The officer said he had not another man and must go off to make inquiries about a forest fire. He sent for his horse and the group on the terrace saw him ride down the trail.

"I'm sorry for Father and know he'll hate to give up the heads; but I think the men were satisfied Jimmy's helper cheated him," Laura remarked.

A few days afterwards, Stannard's party stopped one evening at a small, empty homestead. Thin forest surrounded the clearing, but on one side the trees were burned and the bare rampikes shone in the sun. In places the crooked fence had fallen down, tall fern grew among the stumps, and willows had run across the cultivated ground. For all that, the loghouse was good, and since the horses could not go much farther, Stannard resolved to use the ranch for a supply depot. On the rocks the climbing party could not carry heavy loads.

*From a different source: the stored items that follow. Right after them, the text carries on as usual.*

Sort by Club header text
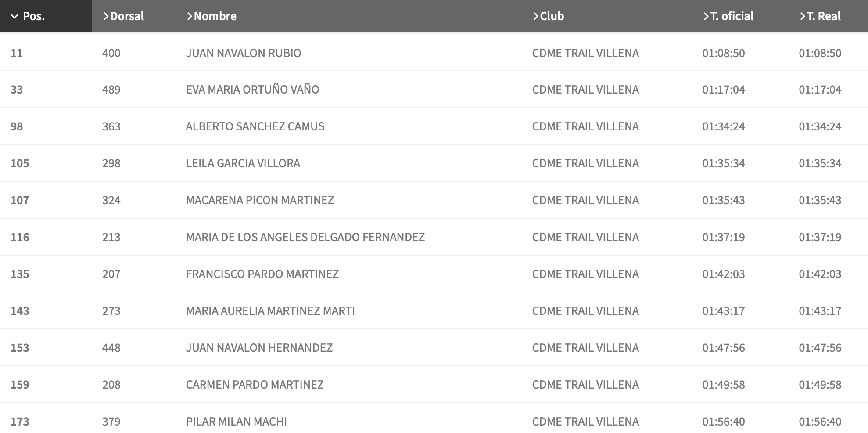 tap(552, 17)
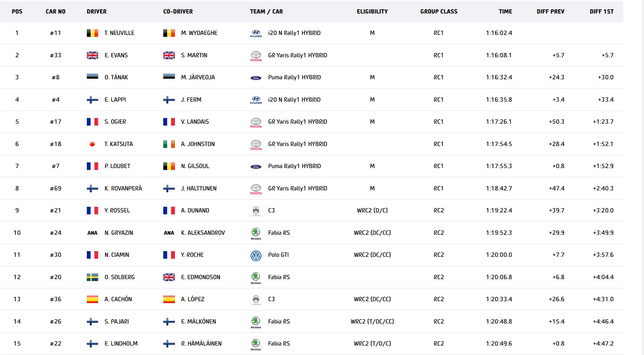Screen dimensions: 644x355
Task: Click the Irish flag beside A. Johnston
Action: 169,144
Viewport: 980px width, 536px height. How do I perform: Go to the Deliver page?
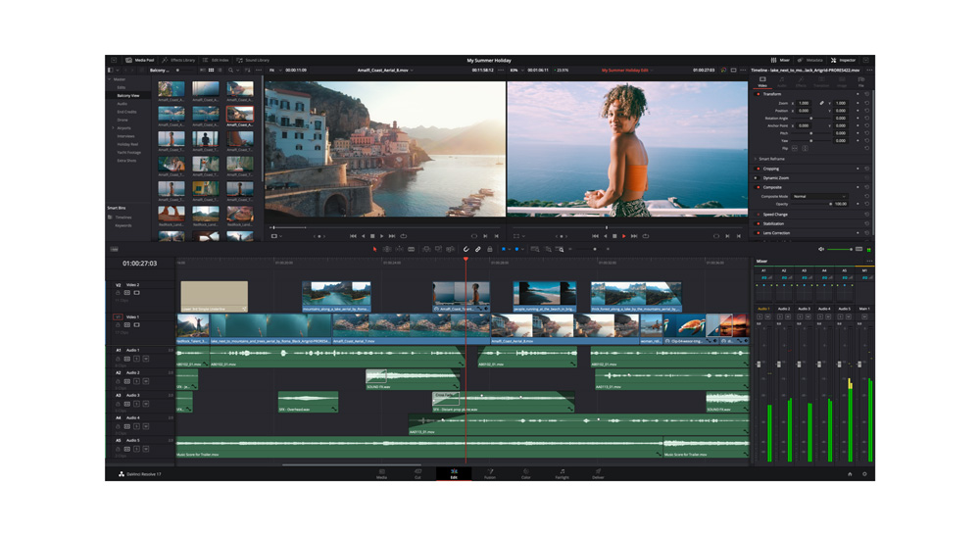[x=598, y=473]
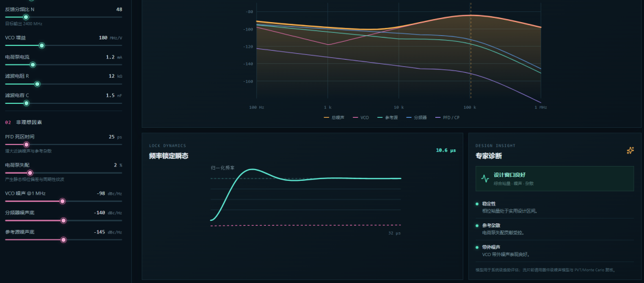Click the PFD 死区时间 slider thumb
This screenshot has height=283, width=644.
coord(26,144)
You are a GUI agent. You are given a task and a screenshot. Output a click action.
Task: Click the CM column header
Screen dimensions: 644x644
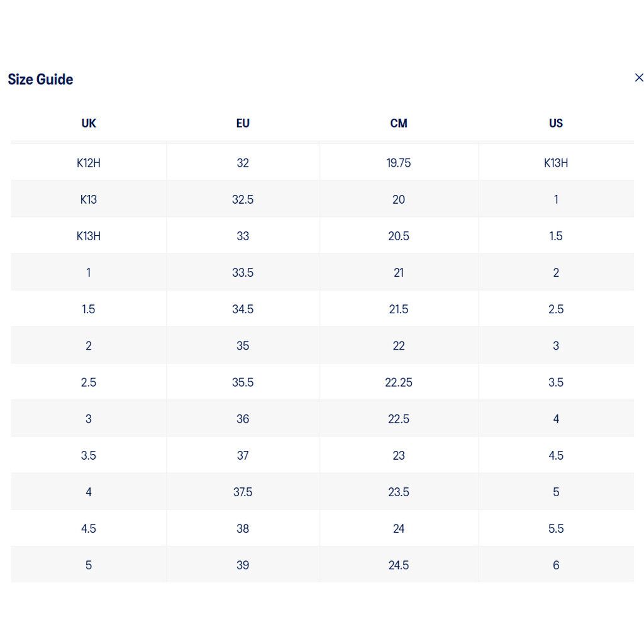[398, 123]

When the sun got low they sat on the veranda and smoked. They did not talk much, and Jimmy felt the brooding calm was melancholy. Somebody, perhaps with high hope, had cleared the ground the forest now was taking back. Labor and patience had gone for nothing; the grass was already smothered by young trees. It looked as if the wilderness triumphed over human effort.

"How long do you think its owner was chopping out the ranch? And why did he let it go?" Jimmy asked.

"I reckon nine or ten years," Deering replied. "Maybe he speculated on somebody's starting a sawmill or a mine. Maybe the block carried a mortgage and he pulled out to earn the interest. As a rule, the small homesteader takes any job he can get, and when his wallet's full comes back to chop, but a railroad construction gang's the usual stunt and some don't come back. I expect the fellow was blown up by dynamite or a rock fell on him. Anyhow, when you hit a deserted ranch, the owner's story is something like that. Canada's not the get-rich country land boomers state."

Then Deering turned to Stannard. "Did you find a good line to the ridge from which we reckon to make the peak?"

"I found a line I think will go. You follow the ridge until a big buttress breaks the top some distance above the snow level. A col goes down to a glacier and one might get across to another ridge that would help us up the peak. Still I doubt if our map's accurate, and my notion is to climb the buttress."